Goal of the exercise:
Every line with the string "cell" in it belongs in your answer, so copy them all from the data.

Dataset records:
[Start of section]
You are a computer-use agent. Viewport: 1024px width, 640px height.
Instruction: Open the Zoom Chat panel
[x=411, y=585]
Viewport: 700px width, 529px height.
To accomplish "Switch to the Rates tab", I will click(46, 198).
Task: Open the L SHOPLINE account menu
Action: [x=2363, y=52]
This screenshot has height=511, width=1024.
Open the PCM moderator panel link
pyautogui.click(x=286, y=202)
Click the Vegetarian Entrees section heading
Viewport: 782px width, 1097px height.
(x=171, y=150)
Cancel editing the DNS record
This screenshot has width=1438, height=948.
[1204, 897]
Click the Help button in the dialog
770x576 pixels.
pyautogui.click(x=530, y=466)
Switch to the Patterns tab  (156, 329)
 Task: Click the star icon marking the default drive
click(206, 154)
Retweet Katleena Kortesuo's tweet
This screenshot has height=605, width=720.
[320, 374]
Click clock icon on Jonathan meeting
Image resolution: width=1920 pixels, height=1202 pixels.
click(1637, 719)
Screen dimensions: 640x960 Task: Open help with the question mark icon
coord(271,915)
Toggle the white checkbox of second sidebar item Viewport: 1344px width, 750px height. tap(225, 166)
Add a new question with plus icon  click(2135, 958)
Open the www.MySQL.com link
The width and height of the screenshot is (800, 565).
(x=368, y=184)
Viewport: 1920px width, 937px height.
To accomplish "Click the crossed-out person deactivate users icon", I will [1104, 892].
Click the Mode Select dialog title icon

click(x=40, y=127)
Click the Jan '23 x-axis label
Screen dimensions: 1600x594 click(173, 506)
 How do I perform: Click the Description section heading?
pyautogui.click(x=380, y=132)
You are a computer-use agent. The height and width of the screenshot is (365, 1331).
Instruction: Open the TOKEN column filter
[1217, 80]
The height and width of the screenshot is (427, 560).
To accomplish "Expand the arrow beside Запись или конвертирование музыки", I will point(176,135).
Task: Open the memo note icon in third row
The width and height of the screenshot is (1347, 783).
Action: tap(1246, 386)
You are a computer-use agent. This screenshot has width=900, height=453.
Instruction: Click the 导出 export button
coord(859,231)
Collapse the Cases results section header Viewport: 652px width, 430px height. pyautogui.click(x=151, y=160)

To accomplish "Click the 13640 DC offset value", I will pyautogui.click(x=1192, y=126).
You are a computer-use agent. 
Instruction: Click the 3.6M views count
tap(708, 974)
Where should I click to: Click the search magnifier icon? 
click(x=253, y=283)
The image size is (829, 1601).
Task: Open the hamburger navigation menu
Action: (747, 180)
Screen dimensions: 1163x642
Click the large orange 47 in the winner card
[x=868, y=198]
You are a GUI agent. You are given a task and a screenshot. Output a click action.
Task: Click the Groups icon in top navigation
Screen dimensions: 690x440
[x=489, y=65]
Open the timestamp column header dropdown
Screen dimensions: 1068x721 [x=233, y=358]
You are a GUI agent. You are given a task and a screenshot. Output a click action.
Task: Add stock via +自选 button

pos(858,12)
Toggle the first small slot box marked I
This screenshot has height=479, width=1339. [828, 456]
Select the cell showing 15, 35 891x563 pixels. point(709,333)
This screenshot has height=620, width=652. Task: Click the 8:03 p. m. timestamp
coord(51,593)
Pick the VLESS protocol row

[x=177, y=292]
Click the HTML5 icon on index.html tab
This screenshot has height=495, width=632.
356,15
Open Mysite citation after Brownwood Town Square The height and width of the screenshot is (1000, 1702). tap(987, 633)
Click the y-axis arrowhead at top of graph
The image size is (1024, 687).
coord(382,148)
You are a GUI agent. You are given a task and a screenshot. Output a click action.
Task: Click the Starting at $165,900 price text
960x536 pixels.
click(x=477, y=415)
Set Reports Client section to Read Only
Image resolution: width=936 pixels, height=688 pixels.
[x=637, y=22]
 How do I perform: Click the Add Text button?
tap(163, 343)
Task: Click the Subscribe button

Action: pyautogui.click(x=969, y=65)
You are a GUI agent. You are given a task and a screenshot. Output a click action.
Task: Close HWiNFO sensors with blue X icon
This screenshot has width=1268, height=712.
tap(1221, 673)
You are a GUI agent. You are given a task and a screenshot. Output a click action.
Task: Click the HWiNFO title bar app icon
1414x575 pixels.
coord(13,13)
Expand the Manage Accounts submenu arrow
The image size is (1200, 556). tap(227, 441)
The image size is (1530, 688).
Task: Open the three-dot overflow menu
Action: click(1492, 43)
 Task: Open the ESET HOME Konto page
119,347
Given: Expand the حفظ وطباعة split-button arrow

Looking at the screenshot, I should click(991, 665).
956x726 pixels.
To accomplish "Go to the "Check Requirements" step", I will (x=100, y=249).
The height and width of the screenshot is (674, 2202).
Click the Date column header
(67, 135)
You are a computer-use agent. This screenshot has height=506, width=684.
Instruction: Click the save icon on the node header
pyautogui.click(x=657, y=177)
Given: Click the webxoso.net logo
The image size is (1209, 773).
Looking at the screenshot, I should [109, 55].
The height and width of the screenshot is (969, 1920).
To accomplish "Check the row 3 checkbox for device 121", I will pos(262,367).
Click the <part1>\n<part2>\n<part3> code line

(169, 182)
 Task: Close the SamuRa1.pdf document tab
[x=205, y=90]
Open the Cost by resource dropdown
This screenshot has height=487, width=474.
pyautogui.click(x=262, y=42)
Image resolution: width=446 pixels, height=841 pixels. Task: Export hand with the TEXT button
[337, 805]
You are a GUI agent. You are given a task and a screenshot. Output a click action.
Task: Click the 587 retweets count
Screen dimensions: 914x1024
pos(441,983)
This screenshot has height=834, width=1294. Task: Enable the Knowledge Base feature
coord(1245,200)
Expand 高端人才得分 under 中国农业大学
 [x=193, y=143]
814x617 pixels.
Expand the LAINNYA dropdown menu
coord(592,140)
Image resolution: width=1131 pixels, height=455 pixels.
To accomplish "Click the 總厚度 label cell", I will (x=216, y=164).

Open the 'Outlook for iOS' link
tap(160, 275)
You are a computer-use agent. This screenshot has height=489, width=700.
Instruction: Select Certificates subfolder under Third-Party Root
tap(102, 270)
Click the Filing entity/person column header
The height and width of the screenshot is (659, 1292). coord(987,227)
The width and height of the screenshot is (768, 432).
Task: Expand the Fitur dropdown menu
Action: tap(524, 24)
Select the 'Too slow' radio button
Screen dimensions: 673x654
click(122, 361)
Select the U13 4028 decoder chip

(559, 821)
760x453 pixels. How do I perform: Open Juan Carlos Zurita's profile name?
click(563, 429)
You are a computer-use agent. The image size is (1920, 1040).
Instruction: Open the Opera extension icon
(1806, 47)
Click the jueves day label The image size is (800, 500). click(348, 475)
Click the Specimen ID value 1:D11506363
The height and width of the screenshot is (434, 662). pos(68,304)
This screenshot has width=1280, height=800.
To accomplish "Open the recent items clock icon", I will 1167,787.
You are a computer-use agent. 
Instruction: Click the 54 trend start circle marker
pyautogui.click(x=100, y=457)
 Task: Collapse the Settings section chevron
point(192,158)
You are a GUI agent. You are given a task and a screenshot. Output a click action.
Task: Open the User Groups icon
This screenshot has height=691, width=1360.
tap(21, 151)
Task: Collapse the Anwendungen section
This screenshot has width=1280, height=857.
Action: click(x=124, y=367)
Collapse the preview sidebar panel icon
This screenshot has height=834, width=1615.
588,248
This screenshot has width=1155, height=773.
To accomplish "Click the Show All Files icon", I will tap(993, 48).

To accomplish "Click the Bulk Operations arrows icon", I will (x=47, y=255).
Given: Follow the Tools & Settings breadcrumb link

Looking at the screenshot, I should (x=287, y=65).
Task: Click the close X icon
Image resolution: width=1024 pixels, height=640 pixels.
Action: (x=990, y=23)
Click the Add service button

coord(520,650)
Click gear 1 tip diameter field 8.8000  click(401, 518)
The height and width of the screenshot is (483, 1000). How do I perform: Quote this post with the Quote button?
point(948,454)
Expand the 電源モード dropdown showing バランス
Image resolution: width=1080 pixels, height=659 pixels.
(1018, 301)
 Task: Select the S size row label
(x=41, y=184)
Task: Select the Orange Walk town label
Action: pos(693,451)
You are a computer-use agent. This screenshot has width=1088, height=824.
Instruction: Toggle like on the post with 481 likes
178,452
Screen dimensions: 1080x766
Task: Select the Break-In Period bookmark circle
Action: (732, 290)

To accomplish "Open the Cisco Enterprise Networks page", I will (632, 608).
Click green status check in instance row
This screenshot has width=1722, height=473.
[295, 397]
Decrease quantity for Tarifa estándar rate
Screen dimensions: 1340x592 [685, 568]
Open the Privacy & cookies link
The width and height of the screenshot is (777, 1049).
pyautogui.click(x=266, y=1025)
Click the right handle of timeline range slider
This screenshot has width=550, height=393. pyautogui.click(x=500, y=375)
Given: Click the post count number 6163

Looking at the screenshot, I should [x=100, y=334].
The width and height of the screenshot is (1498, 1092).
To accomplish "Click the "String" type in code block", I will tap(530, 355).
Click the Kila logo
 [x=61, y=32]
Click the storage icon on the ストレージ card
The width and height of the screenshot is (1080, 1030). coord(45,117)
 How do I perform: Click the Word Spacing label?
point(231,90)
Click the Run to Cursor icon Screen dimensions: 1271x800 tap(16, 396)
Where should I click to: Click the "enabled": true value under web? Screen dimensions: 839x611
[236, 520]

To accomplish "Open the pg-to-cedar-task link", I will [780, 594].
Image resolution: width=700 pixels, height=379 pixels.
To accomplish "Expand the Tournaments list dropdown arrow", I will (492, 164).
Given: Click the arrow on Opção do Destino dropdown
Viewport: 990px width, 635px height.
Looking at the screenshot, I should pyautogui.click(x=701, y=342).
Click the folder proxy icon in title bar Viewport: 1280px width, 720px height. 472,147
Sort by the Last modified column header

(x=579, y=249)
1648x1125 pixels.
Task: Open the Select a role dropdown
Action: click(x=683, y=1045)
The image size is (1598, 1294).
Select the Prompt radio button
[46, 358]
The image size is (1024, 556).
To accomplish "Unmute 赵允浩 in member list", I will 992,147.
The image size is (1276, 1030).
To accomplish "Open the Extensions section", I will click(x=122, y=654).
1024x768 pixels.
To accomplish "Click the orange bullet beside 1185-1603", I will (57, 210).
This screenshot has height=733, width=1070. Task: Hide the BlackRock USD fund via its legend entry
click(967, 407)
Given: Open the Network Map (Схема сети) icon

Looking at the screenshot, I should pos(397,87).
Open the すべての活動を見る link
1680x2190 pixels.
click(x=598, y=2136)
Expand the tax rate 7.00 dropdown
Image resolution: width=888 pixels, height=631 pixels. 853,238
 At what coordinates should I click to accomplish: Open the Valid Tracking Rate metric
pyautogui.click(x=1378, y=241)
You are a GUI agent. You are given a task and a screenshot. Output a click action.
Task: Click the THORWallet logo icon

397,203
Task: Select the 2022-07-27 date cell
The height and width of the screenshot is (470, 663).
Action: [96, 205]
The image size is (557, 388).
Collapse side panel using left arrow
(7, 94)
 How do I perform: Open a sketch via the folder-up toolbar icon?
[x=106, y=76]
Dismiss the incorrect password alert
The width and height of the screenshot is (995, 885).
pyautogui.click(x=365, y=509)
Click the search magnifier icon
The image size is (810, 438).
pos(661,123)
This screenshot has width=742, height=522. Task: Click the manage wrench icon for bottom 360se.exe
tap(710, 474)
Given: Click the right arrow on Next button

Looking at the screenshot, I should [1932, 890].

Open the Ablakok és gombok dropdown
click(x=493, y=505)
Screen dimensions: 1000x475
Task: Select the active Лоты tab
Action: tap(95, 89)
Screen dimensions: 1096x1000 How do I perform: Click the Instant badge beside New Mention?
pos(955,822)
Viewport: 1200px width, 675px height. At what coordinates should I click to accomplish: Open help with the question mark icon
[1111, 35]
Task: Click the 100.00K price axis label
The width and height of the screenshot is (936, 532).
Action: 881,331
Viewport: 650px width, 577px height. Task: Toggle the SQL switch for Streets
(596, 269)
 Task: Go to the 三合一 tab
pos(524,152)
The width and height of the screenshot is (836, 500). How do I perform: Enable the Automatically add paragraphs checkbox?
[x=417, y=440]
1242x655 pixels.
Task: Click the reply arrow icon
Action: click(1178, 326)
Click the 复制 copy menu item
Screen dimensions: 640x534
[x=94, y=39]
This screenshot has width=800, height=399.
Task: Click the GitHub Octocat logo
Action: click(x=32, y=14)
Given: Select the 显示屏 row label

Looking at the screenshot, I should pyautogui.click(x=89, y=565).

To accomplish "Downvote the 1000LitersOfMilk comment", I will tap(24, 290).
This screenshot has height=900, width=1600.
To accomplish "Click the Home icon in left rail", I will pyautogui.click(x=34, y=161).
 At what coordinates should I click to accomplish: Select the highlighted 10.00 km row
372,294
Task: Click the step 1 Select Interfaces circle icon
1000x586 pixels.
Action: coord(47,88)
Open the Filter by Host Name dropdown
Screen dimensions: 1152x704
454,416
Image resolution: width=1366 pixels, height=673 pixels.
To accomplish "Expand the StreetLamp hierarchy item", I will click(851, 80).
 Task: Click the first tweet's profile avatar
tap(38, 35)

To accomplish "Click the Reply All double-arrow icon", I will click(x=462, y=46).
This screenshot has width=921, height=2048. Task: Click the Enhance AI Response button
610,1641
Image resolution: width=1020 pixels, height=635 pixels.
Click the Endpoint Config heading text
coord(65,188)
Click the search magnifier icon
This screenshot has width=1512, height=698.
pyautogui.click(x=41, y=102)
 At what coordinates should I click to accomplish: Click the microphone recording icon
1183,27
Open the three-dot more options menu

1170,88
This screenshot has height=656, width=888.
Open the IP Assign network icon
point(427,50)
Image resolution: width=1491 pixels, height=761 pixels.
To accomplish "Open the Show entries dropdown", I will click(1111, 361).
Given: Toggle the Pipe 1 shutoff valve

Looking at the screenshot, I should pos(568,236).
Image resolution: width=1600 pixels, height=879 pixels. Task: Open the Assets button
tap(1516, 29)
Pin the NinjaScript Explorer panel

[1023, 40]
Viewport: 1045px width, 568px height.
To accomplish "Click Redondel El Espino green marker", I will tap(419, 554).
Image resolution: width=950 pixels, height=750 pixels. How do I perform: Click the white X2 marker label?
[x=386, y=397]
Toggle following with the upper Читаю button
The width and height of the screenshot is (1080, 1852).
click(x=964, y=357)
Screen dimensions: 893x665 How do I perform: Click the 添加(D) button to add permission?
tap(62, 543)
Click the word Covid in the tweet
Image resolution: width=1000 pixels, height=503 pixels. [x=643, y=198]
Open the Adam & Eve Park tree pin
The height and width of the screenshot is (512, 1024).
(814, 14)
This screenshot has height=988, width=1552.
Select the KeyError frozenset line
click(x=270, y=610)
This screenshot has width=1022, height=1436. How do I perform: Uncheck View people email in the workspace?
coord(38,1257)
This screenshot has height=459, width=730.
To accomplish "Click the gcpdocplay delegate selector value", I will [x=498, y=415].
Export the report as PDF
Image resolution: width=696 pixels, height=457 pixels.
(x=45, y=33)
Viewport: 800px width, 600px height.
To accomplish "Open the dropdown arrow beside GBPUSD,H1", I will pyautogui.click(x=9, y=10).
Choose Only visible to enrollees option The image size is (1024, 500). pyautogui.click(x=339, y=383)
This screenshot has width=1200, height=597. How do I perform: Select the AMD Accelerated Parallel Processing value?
[End of section]
Task result:
Select the cell showing 15, 35 891x563 pixels. point(709,333)
To accomplish "Click the 總厚度 label cell", I will (x=216, y=164).
Task: Select the 2022-07-27 date cell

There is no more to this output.